Reprezentacja Holandii jest takim zespołem, który może liczyć podczas wielkich turniejów nie tylko na wsparcie rodzimych kibiców. Przez wiele lat zespół ten wypracował sobie bowiem określoną markę. Grając najczęściej ofensywny i bardzo efektowny futbol zjednał sobie sympatyków w wielu krajach nie tylko w Europie, ale i całego świata. I właśnie dlatego wielu postronnych fanów piłki nożnej żałowało, że na ostatnim Euro, rozegranym w 2016 roku we Francji, a także na mundialu w 2018 roku w Rosji, reprezentacji Holandii zabrakło. „Pomarańczowi”, bo w takich koszulkach najczęściej Holendrzy grają, pozbierali się jednak i na Euro 2020 zagrają. I wszyscy liczą na to, że znów dodadzą kolorytu imprezie, nie tylko ze względu na wspomniane barwy, w jakich występują. Holendrzy niewątpliwie są głodni sukcesu. Przecież całkiem niedawno, bo w 2010 i 2014 roku zdobywali medale mistrzostw świata. Na co stać „Oranje” na zbliżającym się Euro 2020? Jak przedstawia się grupa, w której zespół ten się zaprezentuje? I wreszcie, kto będzie największą gwiazdą tego zespołu? Zapraszamy do zapoznania się z najważniejszymi faktami o „Pomarańczowych”!
Holandia na Euro 2020
Dla reprezentacji Holandii, Euro 2020 stało się faktem po kwalifikacyjnej rywalizacji w grupie C. Za przeciwników „Oranje” mieli Niemców, Irlandię Północną, Białoruś i Estonię. Od początku wiadomo było, że ich najgroźniejszym rywalem będą nasi zachodni sąsiedzi. I już na starcie eliminacyjnej kampanii „Pomarańczowi”, po bardzo interesującym spotkaniu, ulegli Niemcom u siebie 2:3. Później jednak zdołali pokonać ich w rewanżu 4:2. Pod koniec eliminacji Euro 2020, Holandia zajmowała pierwsze miejsce w grupie, bo miała lepszy bilans bezpośrednich spotkań. Ale potknęła się w Belfaście, w starciu z Irlandczykami z północy. Mecz ten zakończył się bezbramkowym remisem, który spowodował, że to Niemcy wygrali grupę. Holendrzy zajęli drugie miejsce i również awansowali, bo pozostałe spotkania wygrali. Zdobyli 19 punktów. Strzelili 24, a stracili 7 bramek. Trochę zaskakujące było to, że najskuteczniejszym holenderskim piłkarzem w kwalifikacjach został środkowy pomocnik. Georginio Wijnaldum strzelił aż 8 bramek, czyli jedną trzecią wszystkich zdobytych przez Holendrów goli.

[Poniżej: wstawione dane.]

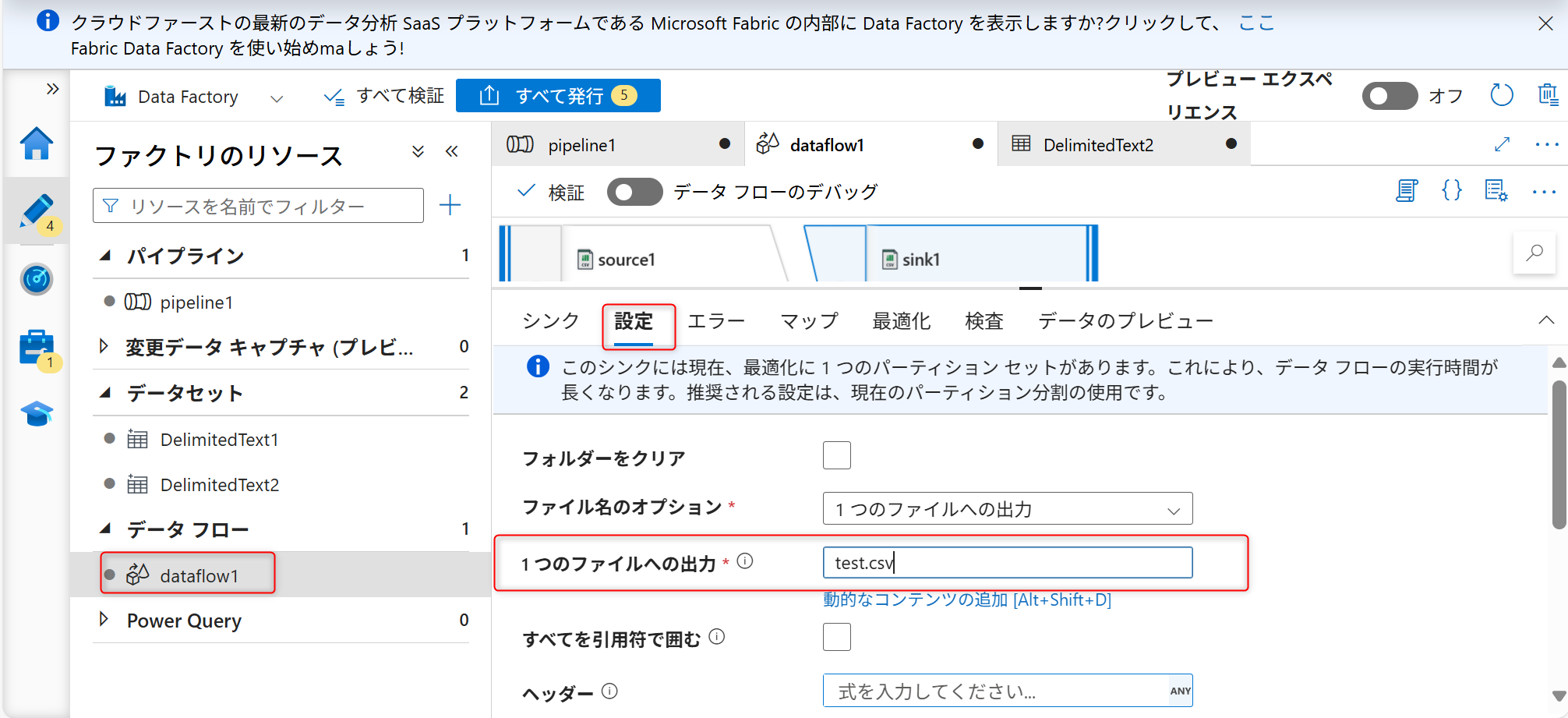Collapse the データセット section
The width and height of the screenshot is (1568, 718).
[x=106, y=393]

Reprezentacja Holandia na Mistrzostwach Europy
Trzeba przyznać, że rywalizacja o mistrzostwo Europy wyjątkowo reprezentacji Holandii odpowiada. Do tej pory „Pomarańczowi” grali o prymat na „Starym kontynencie” dziewięć razy i aż pięciokrotnie udało im się stanąć na podium. W 1976 roku trzecie miejsce spotkało się jednak z rozczarowaniem, bo zespół przegrał w półfinale, po dogrywce 1:3, z Czechosłowacją. Cztery lata później nie udało się Holendrom wyjść z grupy, a po nieobecności w 1984 roku, wrócili na turniej w 1988. To były najbardziej udane dla Holandii mistrzostwa Europy, bo zakończyły się zdobyciem najcenniejszego trofeum. Wprawdzie w pierwszym spotkaniu grupowym „Oranje” przegrali ze Związkiem Radzieckim 0:1, ale później wygrali dwa mecze i wyszli z drugiego miejsca. W półfinale pokonali 2:1 RFN, która była wówczas gospodarzem turnieju, ale do historii rywalizacji o mistrzostwo Europy przeszedł finał.
A konkretnie jedna sytuacja z nim związana. W 54. minucie starcia z ZSRR jedną z najpiękniejszych bramek w dziejach futbolu strzelił Marco van Basten. Napastnik reprezentacji Holandii popisał się fenomenalnym uderzeniem z woleja i ustalił wynik decydującej rozgrywki na 2:0 dla swojej drużyny. W 1992 roku Holandia broniła tytułu i wszyscy myśleli, że znów zagra w finale. Ale w półfinale, w serii rzutów karnych, okazała się gorsza od rewelacji tamtego turnieju, czyli reprezentacji Danii. Cztery lata później na turnieju w Anglii, „Pomarańczowi” znów padli ofiarą „jedenastek”. Tym razem przegrali je z Francuzami w ćwierćfinale.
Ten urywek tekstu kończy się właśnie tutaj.